– Тугарин только подошел к миске, а эта мегера его как щипнет клювом! Клок шерсти выдрала, злюка! Песик прям заплакал! Я ее прогнать хотела, а потом, думаю – нет, голубушка, посиди под запором, на овсянке и воде. А то ишь, повадилась тугаринов корм кефиром запивать. Еще и хулиганит.

– Это вы для красного словца про кефир сказали? – посмеиваясь, уточнила Валерия.

– Почему – для красного? Для обычного, черно-белого. Тугрик кефир любит, и Глафира полюбила. Я так мыслю – от зависти.

За разговором, в котором дед Спиридонов участия не принимал, они подошли к его усадьбе. Забор вокруг нее хоть и скособочился, и калитка хоть и закрывалась сикось-накось, но изба впечатляла кряжистой основательностью, навевая ностальгическую грусть своей патриархальной красотой.

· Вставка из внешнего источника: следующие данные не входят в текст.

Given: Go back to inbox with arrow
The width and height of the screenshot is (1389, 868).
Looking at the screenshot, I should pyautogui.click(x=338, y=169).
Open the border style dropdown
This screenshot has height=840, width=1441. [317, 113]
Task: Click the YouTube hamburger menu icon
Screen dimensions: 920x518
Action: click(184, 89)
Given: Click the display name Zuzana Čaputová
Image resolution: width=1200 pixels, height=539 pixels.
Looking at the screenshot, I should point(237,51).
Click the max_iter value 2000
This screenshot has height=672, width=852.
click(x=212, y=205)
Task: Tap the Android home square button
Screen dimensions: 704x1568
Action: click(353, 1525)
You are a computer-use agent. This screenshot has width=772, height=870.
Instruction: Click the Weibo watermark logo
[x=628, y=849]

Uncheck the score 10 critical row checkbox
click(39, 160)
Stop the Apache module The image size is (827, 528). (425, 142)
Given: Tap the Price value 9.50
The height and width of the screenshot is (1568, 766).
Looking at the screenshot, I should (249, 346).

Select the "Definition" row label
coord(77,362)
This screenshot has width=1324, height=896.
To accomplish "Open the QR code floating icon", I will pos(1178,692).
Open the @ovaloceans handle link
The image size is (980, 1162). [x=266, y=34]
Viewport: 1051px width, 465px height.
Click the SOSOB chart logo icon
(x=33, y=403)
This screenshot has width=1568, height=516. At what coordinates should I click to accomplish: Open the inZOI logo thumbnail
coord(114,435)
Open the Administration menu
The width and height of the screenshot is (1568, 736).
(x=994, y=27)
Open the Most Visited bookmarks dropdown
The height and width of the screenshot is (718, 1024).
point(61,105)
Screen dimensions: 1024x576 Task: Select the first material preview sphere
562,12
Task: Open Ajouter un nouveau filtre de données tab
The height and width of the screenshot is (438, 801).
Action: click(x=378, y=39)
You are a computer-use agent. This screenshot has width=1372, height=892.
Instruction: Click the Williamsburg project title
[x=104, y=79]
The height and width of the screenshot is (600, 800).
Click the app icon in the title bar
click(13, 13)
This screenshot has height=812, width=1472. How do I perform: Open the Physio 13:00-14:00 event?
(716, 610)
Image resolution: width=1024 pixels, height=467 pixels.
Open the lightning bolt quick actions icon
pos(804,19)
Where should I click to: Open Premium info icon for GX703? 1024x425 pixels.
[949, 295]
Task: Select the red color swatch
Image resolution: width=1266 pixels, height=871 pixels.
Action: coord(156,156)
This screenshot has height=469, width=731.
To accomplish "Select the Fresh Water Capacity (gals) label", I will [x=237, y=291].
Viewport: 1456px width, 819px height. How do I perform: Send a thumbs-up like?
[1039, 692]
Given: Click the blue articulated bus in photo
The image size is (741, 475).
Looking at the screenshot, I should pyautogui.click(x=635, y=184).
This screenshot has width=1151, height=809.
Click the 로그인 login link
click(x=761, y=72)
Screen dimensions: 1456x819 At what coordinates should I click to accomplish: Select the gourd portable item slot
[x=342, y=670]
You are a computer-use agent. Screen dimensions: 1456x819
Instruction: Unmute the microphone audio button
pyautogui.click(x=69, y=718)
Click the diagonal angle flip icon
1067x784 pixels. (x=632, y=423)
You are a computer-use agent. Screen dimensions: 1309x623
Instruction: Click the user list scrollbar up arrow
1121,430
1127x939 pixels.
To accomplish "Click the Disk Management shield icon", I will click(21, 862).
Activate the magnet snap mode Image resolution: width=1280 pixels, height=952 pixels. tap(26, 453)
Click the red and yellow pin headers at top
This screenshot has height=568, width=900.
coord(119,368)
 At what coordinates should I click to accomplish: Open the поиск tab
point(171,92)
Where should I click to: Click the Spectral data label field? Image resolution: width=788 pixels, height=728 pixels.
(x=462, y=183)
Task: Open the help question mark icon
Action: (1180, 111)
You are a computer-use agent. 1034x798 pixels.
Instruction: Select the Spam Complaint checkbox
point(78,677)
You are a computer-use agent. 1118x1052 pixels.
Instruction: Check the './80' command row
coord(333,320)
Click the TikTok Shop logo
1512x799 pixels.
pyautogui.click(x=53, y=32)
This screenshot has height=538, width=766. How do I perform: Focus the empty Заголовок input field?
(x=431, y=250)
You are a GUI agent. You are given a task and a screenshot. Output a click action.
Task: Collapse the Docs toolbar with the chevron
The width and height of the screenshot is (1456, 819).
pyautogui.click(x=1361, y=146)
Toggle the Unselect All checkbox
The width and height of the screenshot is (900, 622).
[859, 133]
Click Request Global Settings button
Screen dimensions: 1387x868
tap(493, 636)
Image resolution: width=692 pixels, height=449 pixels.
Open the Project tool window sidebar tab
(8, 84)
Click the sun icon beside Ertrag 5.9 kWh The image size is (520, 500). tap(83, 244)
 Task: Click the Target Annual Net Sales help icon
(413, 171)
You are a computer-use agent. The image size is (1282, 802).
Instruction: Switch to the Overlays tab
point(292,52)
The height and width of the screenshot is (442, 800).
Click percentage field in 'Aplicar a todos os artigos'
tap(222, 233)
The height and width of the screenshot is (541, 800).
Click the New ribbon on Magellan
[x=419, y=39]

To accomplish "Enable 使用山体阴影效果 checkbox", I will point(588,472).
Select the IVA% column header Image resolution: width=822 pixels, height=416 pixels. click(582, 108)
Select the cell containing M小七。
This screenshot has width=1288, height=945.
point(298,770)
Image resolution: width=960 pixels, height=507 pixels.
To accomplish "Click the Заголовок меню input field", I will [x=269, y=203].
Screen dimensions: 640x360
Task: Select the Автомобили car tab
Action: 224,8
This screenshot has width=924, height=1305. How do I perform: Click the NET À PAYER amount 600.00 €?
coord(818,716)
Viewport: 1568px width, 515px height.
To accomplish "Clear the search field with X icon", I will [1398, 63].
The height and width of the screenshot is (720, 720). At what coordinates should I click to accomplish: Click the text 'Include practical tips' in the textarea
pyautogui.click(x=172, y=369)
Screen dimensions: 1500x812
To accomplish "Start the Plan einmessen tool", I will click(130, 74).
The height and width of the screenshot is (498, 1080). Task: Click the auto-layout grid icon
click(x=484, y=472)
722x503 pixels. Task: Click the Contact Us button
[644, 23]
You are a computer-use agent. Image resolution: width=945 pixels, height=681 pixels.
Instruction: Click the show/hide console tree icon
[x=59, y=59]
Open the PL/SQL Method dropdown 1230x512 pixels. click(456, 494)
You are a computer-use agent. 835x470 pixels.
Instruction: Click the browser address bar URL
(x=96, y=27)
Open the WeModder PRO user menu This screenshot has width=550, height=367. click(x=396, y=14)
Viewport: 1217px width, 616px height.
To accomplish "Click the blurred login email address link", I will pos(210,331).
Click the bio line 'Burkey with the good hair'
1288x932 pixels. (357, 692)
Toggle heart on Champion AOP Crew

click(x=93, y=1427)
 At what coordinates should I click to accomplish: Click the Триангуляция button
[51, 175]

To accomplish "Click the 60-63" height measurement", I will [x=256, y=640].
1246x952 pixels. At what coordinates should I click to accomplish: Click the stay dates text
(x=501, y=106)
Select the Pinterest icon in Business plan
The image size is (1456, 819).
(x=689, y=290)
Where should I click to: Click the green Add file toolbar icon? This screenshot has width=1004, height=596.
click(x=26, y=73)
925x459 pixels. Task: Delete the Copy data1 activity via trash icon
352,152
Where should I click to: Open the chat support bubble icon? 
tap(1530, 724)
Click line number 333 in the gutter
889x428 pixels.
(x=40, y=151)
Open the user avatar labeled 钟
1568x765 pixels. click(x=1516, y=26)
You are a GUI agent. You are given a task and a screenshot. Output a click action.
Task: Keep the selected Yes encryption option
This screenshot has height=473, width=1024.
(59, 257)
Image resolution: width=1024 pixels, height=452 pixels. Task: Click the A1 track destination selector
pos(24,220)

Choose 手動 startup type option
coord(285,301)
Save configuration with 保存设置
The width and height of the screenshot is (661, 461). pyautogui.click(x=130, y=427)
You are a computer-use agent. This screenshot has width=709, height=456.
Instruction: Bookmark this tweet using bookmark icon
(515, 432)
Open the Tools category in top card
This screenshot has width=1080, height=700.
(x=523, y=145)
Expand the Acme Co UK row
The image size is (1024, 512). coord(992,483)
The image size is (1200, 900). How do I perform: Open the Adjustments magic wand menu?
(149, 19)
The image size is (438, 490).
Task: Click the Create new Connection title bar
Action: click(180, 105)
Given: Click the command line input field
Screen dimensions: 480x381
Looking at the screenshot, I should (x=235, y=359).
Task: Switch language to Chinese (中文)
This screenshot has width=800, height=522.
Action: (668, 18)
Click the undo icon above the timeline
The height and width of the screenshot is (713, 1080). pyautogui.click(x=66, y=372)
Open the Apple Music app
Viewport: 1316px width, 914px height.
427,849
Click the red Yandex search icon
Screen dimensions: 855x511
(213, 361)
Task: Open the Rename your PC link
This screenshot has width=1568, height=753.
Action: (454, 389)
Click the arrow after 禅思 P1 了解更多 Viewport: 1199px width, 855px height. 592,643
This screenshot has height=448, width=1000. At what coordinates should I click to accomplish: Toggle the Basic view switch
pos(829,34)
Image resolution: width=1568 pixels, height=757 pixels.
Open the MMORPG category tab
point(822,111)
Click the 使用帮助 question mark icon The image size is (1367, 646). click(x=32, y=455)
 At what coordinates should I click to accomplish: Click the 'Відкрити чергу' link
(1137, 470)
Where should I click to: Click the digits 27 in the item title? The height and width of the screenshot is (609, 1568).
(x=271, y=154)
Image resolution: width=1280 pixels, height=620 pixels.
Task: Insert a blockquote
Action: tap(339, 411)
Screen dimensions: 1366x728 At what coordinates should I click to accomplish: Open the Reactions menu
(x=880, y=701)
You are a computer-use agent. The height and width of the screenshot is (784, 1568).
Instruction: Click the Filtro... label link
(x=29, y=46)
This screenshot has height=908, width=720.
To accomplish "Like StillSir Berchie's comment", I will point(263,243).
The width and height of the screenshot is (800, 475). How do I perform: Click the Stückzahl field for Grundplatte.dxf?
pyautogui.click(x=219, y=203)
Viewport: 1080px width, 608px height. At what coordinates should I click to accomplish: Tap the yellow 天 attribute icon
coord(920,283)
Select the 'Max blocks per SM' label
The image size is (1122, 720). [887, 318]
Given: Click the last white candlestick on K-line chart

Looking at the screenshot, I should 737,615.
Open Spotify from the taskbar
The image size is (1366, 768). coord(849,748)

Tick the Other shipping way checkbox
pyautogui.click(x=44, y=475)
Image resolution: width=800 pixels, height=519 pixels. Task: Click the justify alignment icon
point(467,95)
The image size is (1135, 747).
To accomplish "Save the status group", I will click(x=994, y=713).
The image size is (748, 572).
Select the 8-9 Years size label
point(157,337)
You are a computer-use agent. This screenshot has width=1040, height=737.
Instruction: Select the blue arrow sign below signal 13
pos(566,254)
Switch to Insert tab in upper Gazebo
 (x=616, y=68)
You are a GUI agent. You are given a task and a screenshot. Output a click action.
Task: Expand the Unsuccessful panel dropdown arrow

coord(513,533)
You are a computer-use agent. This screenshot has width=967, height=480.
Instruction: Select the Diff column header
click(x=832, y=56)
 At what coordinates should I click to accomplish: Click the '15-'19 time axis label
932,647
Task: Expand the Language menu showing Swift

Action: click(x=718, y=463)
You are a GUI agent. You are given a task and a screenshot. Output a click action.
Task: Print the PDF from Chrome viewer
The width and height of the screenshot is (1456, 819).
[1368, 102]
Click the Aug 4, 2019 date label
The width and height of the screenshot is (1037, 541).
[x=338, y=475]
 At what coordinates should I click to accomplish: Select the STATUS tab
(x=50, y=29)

Обаяние старины развеивалось на заднем дворе, замусоренном и неопрятном. Поленница дров, разъехавшихся в разные стороны, ржавые ведра, корыто, а на задках – отхожее место из почерневших от времени досок да щелястый сарай.

Домашней скотины Спиридонов не держал, но сарай выглядел, как курятник. В этом продуваемом всеми ветрами строении хранились изумительные вещи: деревянная колыбель, изготовленная – если навскидку – в начале двадцатого века, детские санки с высокой спинкой, тоже деревянные и такие большие, что хоть гнедого запрягай, прялка и, наконец, сундук. Это был всем сундукам сундук – с массивными дубовыми стенками, окованными металлическими полосами, с тяжелой покатой крышкой, которая в настоящий момент сундук прикрывала лишь отчасти. Плотно закрыться ей мешали человеческие ноги, по колено высовывающиеся наружу, и мертвенно-восковая рука с зажатым в безжизненных пальцах белым носовым платком.

– Ой, мамочки! – зажала рот ладошкой Любовь Матвеевна.

Дед Спиридонов удрученно хрюкнул, да и Валерии тоже стало не по себе.

Один лишь Тугарин не утратил песьей жизнерадостности. Он деловито и с интересом обежал сарай по лабиринту тесных проходов, заинтересованно обнюхивая встречающиеся предметы, а затем запрыгнул на бортик сундука. Похоже, что собирался сигануть внутрь, поближе к мертвяку.

– Тугарин! Фу! – панически вскричала Любовь Матвеевна, а Валерия, ни к кому конкретно не обращаясь, задумчиво проговорила:

– Как-то неправильно реагирует на покойника Тугрик, вы не находите? Если я не ошибаюсь, он выть должен или хотя бы рычать.

– Значит, это заблуждение, – потерянно проговорила соседка и, повернувшись в сторону родственника, тем же тоном произнесла: – Миша, ты влип.

– Заблуждение? Надо проверить, – решительно сказала Лера и направилась к сундуку.


– Подменили! Труп был! Его подменили! – горячился дед Спиридонов пятью минутами позже.

– Ах ты, старый дурень! – укоризненно восклицала Любовь Матвеевна. – Радоваться должен, что манекен тебе подсунули, а ты чушь несешь. Устроил кипиш на пустом месте, занятого человека от дел оторвал!

– Тебя что ли?

– Валерию Львовну! Но меня тоже!

– Да какие у вас, глупых девок, дела!

Валерия, дождавшись паузы в перебранке, сказала примирительно:

– Все нормально, Любовь Матвеевна. Все нормально, Михаил Иванович. Мы выяснили, что это чья-то дурацкая шутка, и в полицию звонить не обязательно.

– Как не обязательно, если я знаю, кто это все устроил? – возмутился Спиридонов. – Это ж ухари с двенадцатого участка! Сначала они мою королеву умыкнули, а когда я им пригрозил, то подсунули мертвяка ненастоящего. И записку сочинили, гопники клятые!

И вправду, была еще и записка с угрозой. Не носовой платок, а клочок бумаги манекен сжимал в руке, если так можно выразиться. А текст был незамысловатый: «Если не перестанешь шуметь, старый хрыч, с тобой случится то же самое».